Когда он начинал говорить о живописи, то всегда с такой любовью. У Роберта Рафаиловича не было ни на йоту ни национализма, ни классового, ни расизма - ничего. «Когда, - говорит, - ко мне набежали после революции (Фальк! Считалось: ясно, он во всяком случае если не авангард, то человек, который принял революцию) и думали, что я сейчас начну их учить: давайте, сбрасывайте, - то я первое, что им сказал: “Вы должны глубочайшим образом изучить творчество Боровиковского, Левицкого, Рокотова"». (Это были его любимые русские художники. Они были для него идеалом восприятия жизни, он просто их ставил как пример замечательной живописи. А из близких ему душ - это Врубель. Он страшно любил Врубеля. Восхищался очень Серовым. Говорил, что у него разный взгляд с Репиным, это ясно. Даже критика его была вдумчива и благожелательна.) Они взбесились! Многие ученики ушли: «Как?! Кого?! Их давно нужно выбросить куда-то!..»
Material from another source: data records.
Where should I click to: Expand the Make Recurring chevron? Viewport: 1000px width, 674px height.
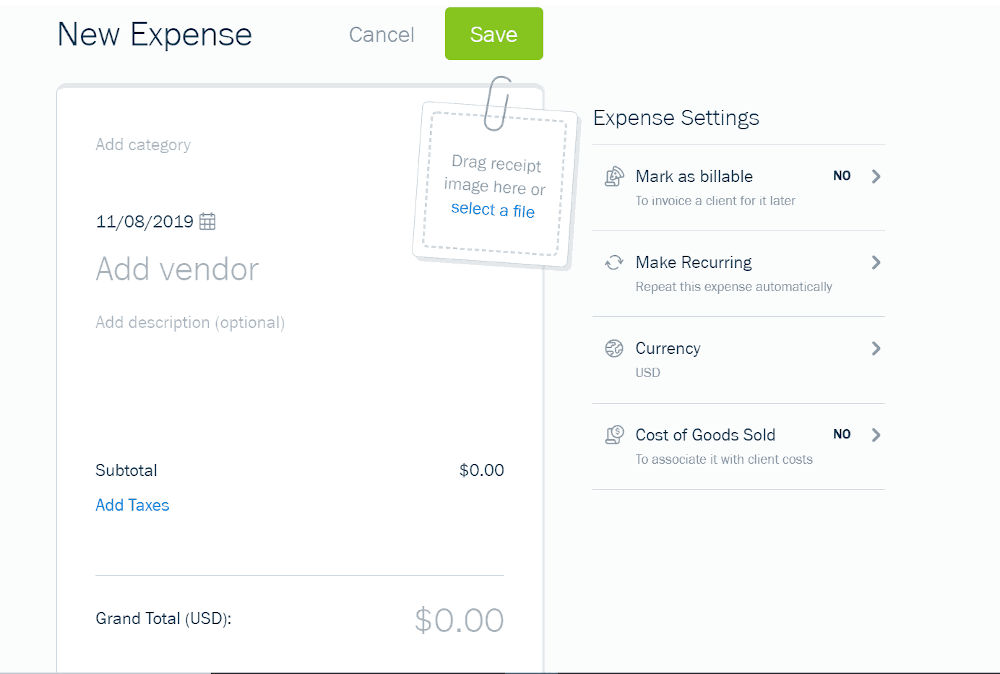(876, 263)
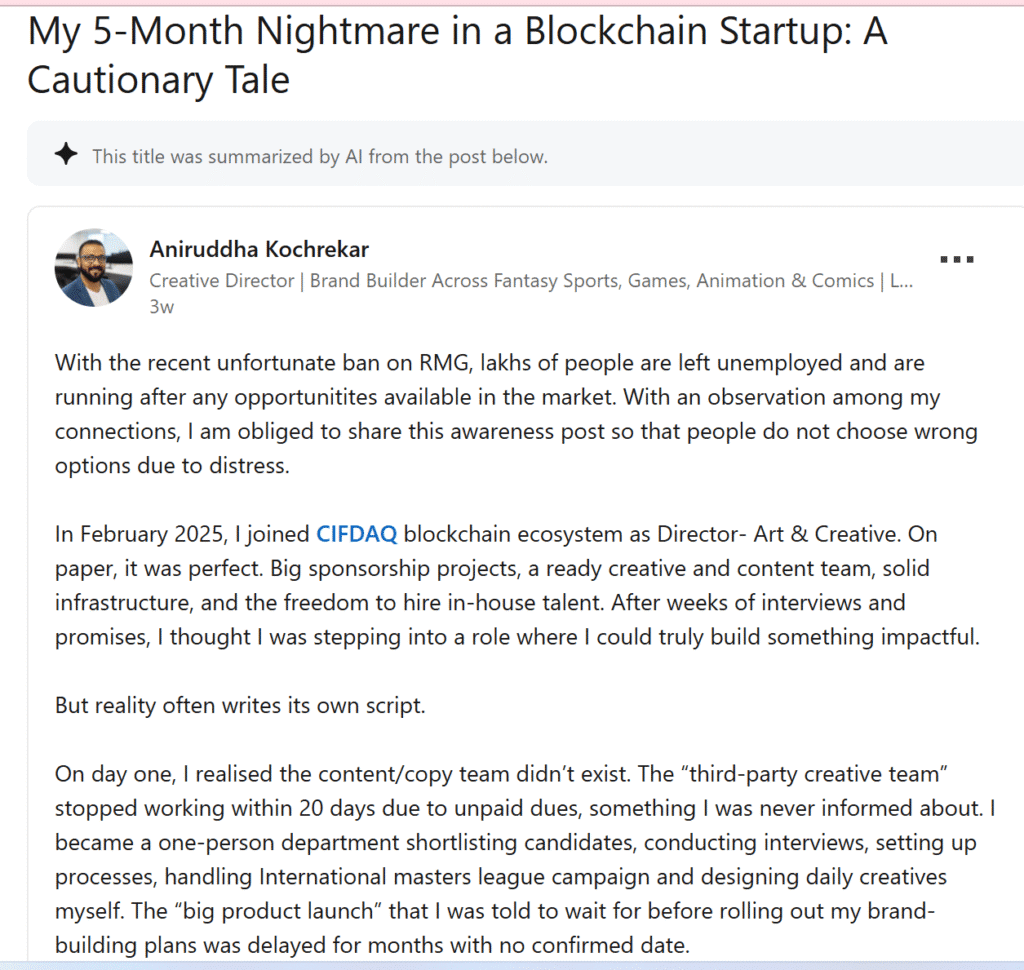Open Aniruddha Kochrekar's profile name link
The height and width of the screenshot is (970, 1024).
click(x=259, y=249)
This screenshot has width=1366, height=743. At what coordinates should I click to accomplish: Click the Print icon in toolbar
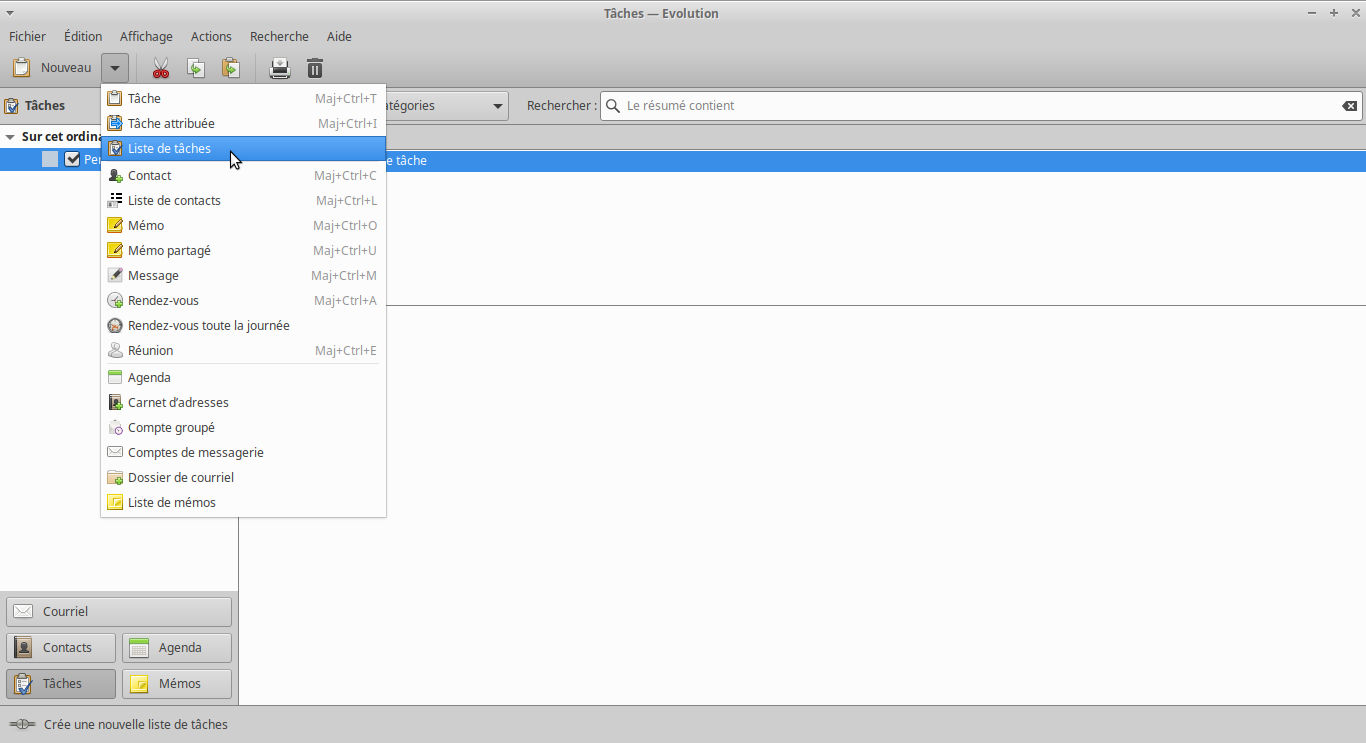(280, 68)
В Роберте Рафаиловиче всегда была какая-то благородная мудрость. Он спокойно так говорил: «Нет, вы знаете, мне кажется, что это здесь преувеличено. Но в общем вкусы разные бывают.» Никогда не унижался до того, чтобы восхвалять то, что ему не нравится. Если ему не нравилось, он так как-то говорил: «Да, интересно.» Вот так скажет, а потом: «Знаете, у меня совершенно другое направление.» Даже если касалось бытовых тем.
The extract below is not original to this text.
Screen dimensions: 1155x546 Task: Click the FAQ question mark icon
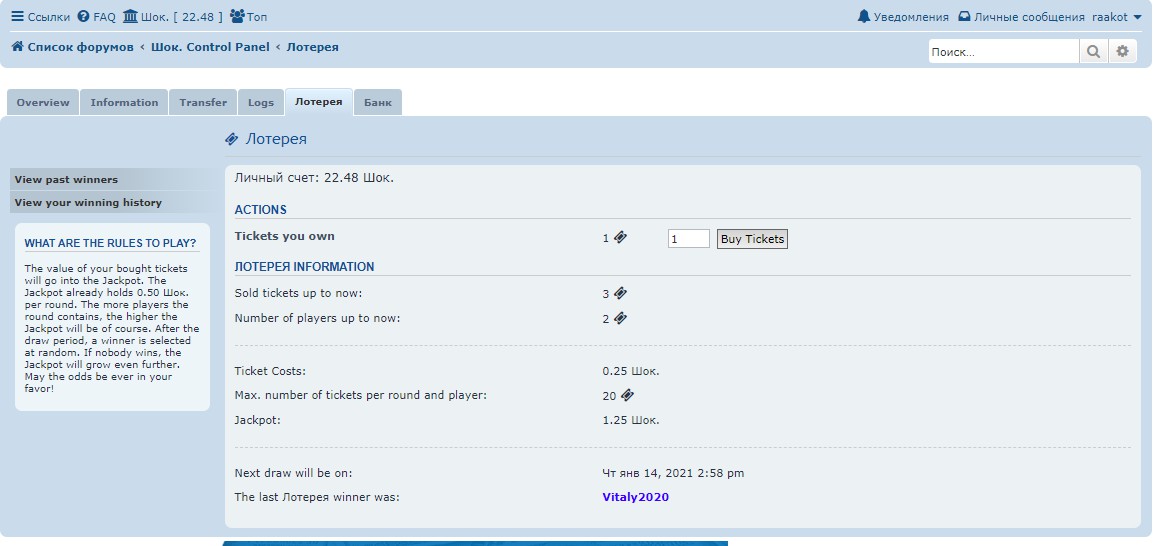83,17
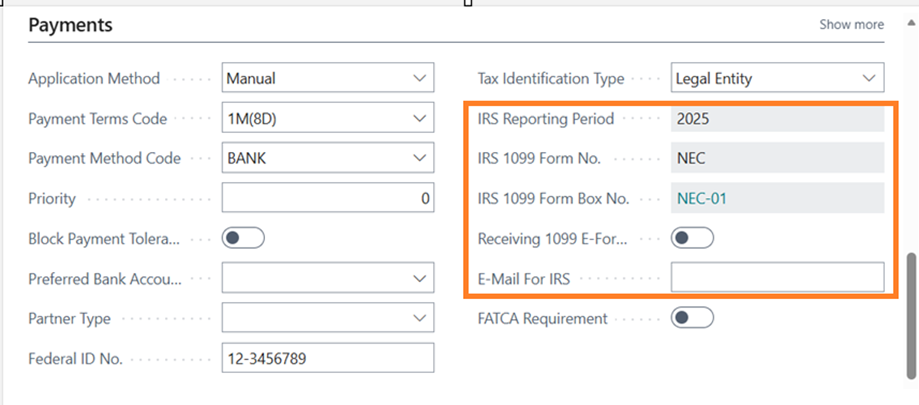The height and width of the screenshot is (405, 919).
Task: Expand the Preferred Bank Account dropdown
Action: [x=418, y=278]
Мы с Робертом Рафаиловичем часто шли домой пешком. Мы шли по Мясницкой, мимо «родного»[9] учреждения КГБ, вниз, мимо Гранд-отеля[10], Дома Союзов, мимо Университета, Манежа, Румянцевского дома. Роберт Рафаилович - к себе, в Перцовский дом[11], а я - к себе, в Нащокинском мы жили. Шли и разговаривали. Кстати, Роберт Рафаилович был, несмотря на возраст, очень спортивен. И вот он показывал, как можно идти страшно быстро. Понимаете? Я говорю: «Как это, Роберт Рафаилович?» И Роберт Рафаилович: «Вы знаете, руки вот так работают, и очень мелкие шажки!» Но это такая быстрота, что я, молодая девица тогда, с хохотом бежала и не могла за ним поспеть.